My tendencies toward being a night owl never went away. The energy and focus I feel late at night is what I imagine all these morning people feel as the sun comes up. When the alarm goes off, it means feeling a flash of panic, dread, and the impossibility of being at this starting line again.
It’s not just that I’m “not a morning person.” Mornings hurt. They make me feel fragile and vulnerable.
Now that I’m a parent, I realize it’s my mom who truly had the hardest job in our old situation.
Because of my husband’s work schedule, he’s gone in the dark, and I’m doing it alone. I hate waking my girls up in the morning. I hate having to pull them out of that safe, sleepy state. They are not morning people either, and the transition into the day is at best a delicate and at worst a painful process.
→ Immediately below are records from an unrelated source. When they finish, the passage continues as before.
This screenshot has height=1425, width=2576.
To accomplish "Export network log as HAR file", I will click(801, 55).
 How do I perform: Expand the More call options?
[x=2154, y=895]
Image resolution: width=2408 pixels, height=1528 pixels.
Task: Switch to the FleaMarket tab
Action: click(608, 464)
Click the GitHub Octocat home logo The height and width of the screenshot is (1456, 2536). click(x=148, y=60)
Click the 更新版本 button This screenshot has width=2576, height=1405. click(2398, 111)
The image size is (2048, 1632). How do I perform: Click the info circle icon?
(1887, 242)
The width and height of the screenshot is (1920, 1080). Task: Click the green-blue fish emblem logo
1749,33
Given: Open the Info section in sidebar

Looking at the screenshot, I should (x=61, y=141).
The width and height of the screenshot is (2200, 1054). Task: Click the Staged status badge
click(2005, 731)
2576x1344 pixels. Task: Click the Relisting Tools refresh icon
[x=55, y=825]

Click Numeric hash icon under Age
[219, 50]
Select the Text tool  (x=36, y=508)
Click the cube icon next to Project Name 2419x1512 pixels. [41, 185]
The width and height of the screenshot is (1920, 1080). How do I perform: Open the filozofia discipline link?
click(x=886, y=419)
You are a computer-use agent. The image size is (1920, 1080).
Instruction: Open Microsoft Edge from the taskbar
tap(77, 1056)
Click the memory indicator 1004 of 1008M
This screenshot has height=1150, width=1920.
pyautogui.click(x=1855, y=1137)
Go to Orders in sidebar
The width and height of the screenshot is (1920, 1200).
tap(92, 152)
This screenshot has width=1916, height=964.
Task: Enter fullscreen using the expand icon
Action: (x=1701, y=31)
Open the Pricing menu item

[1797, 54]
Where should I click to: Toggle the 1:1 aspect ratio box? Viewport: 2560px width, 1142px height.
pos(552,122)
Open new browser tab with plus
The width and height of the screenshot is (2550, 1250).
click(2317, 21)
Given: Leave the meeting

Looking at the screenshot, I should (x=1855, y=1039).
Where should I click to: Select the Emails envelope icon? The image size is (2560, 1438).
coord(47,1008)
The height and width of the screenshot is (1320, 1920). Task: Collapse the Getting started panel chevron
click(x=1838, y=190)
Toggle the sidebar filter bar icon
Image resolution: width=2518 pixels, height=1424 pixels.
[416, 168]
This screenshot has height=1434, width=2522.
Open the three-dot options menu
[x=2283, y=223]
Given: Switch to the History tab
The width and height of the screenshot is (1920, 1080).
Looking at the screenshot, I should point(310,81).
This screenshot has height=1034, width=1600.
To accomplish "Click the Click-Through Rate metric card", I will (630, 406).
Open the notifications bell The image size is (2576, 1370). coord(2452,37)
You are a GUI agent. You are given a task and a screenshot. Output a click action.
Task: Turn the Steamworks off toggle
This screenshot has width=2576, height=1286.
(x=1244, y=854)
When they cry and moan some version of “I don’t wanna go/please can we stay home please/why do we have to leave,” I want to say: I don’t know. I don’t know why I can’t just let you wake up naturally. I don’t know why school starts so early. I don’t know why I let you stay up so late. I don’t know why this is so hard for me. I don’t know why I can’t seem to find the grit to do this again.
We live just over a mile from both of their schools. Some mornings getting there feels just as insurmountable as crossing state lines. Most mornings I have to pep-talk myself through it: "Come on, you can do this. Be strong. Don’t cry. You’re ok. You’re ok. You’re ok. Act like this doesn’t hurt."
But they’re on to me. They know I’m not at my best or my strongest.
We pass parents in the parking lot, and I always think they look so together. So dressed! So awake! So full of energy to take on the day!
I always feel like I’m failing.
Now my alarm goes off at 6:33 (and 6:47, 6:53, 7:03, and 7:11 for good measure). And I stand there at the end of their beds feeling more like a kid than I ever did. But every morning I’m trying to make it hurt just a little bit less. In trying to teach my kids a gentler way, I’m trying to show myself. It’s going to be ok; you can get through this.